En esa incomunicación la piscina a la que acude Jonás se revela como "una alegoría de toda la ciudad: como se nada en la piscina es como se vive en la ciudad. Cada nadador va por su carril, sin que nadie se toque, sin conocer nada de la vida del otro, todo lo que hace uno es ponerle un apodo al de la calle de al lado, el contacto emocional es cero. Eso sucede dentro del agua y fuera del agua. Es un tipo de vida muy inquietante, y aunque alguien ha hablado de un posible punto de ciencia-ficción yo lo veo como algo que se puede ver en la ciudad", opina el cordobés, que refleja una sociedad "más bien inhóspita" a través de escenas sutiles e incómodas, en las que el autor ha volcado "una especie de violencia estática, una violencia que no se materializa a través de ninguna agresión".
Porque quien espere de Los nadadores una intriga convencional en la que se resuelve todo al desenlace quedará decepcionado: la mirada de Pérez Azaústre pretende ir más allá, a esas zonas de sombra del alma humana donde siempre quedan rincones de imprecisión.

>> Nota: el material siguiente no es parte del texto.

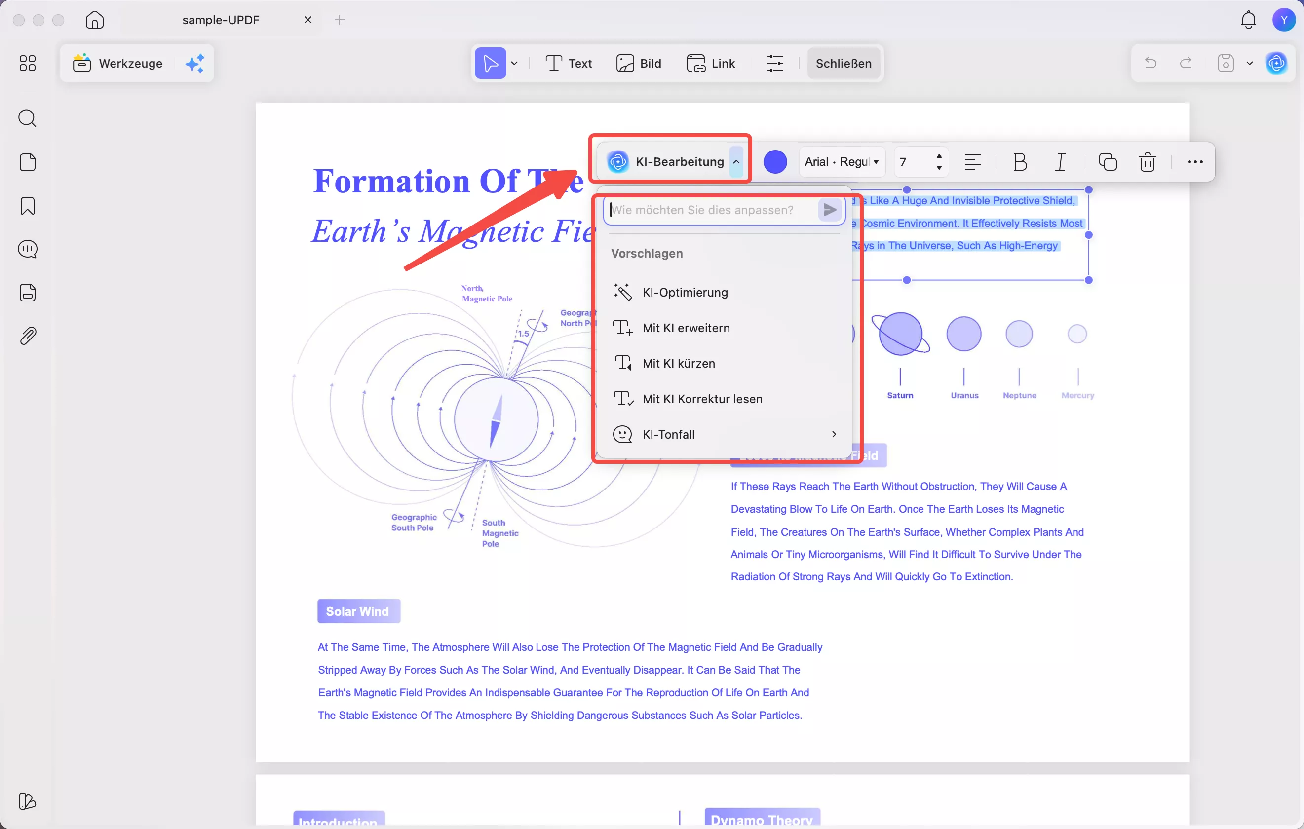
Task: Open the search icon in left sidebar
Action: point(27,118)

Por esa complejidad, el escritor abordó el material "con la intención de que hubiera un margen amplio de interpretación entre el texto y el lector. No quiero explicar por qué suceden estas desapariciones, quiero que el lector viva esta zozobra. Me interesaba crear cierta distancia para que cada uno pudiera sacar sus conclusiones", confiesa. Y se ha encontrado en el público interpretaciones que le entusiasman. "Una lectura que me ha interesado mucho era de orden sociopolítico, se refería a la crisis que estamos viviendo ahora: cómo en las grandes ciudades hay cada vez más gente viviendo en la calle que es invisible a nuestros ojos. Alguien me decía que eso era otra manera de desaparecer. Esa lectura me gustó, realmente en la novela los personajes desaparecen sin que haya signos de violencia y todo transcurre con la misma normalidad. Nos encontramos a una señora tirada en la calle y seguimos tan tranquilos con nuestra vida. Ésa es otra forma de desaparecer".

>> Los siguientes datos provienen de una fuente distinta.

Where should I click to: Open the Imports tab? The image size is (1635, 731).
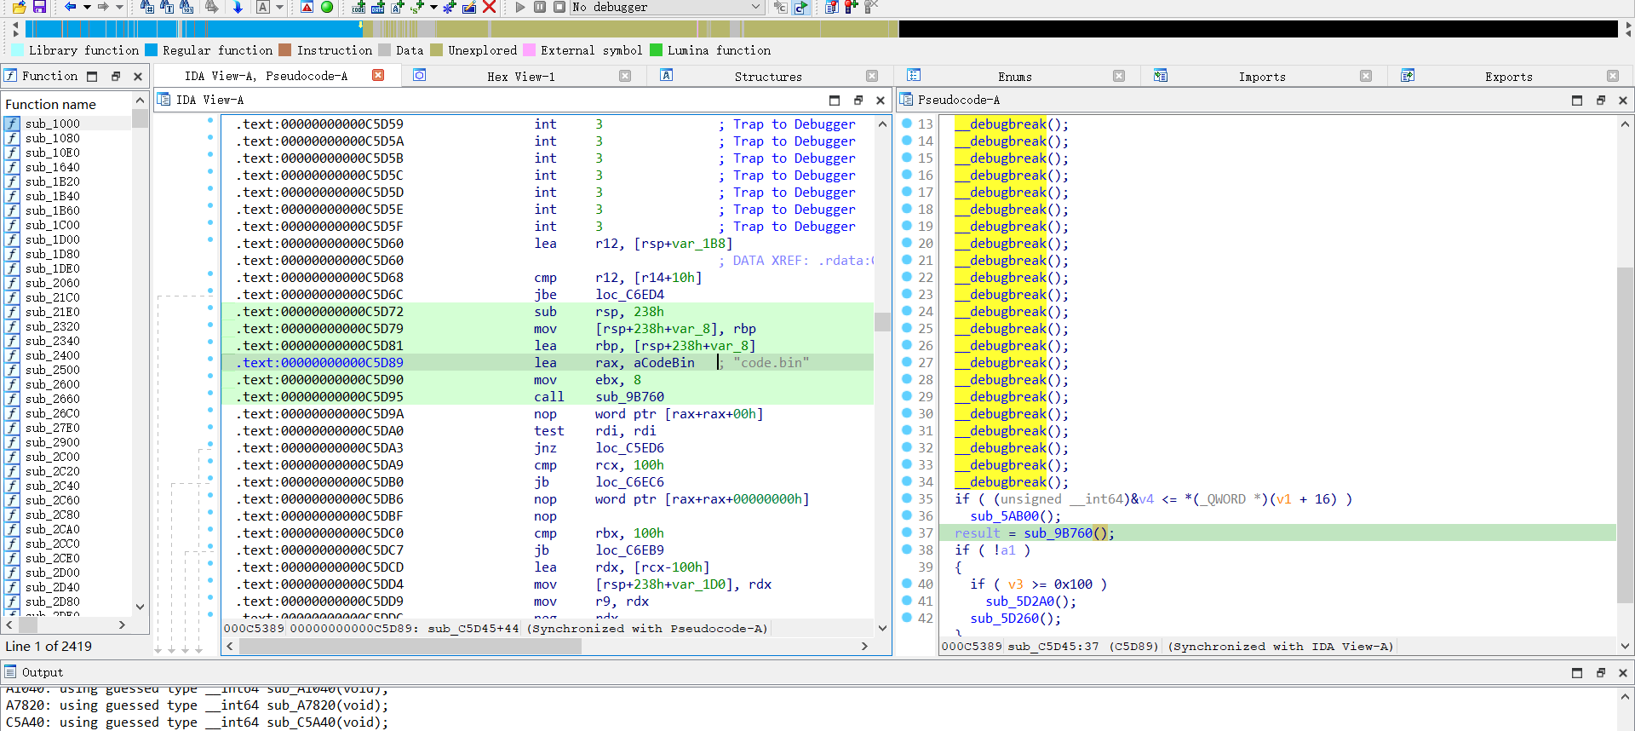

La denuncia del sinsentido de la existencia que hace Los nadadores ha motivado que el libro se asocie a Kafka, Beckett o Brecht. "Agradezco muchísimo esas referencias porque son estupendas, pero ninguna de ellas la he dicho yo. Me da pudor que alguien lo piense", se disculpa. La conversación acaba en Cheever y en El nadador. "Lo único en común con ese relato es la figura del nadador y todo lo metafórico que se pueda sacar de ahí". Hay algo más, en realidad: una imagen de la adaptación cinematográfica de aquel cuento que protagonizó Burt Lancaster ilustra la portada de Los nadadores. "Adoro a Burt Lancaster, es uno de los actores con los que creces. De pequeño ves sus películas de aventuras y de mayor otras que hizo, como El gatopardo. Y estoy contentísimo con esa fotografía: me encanta cómo expresan sus manos apoyadas en el bordillo, hay una especie de angustia por salir del agua, se ve que viene de nadar. Cuando vi la foto, pensé que había tenido la suerte de encontrar una imagen que nombraba la novela".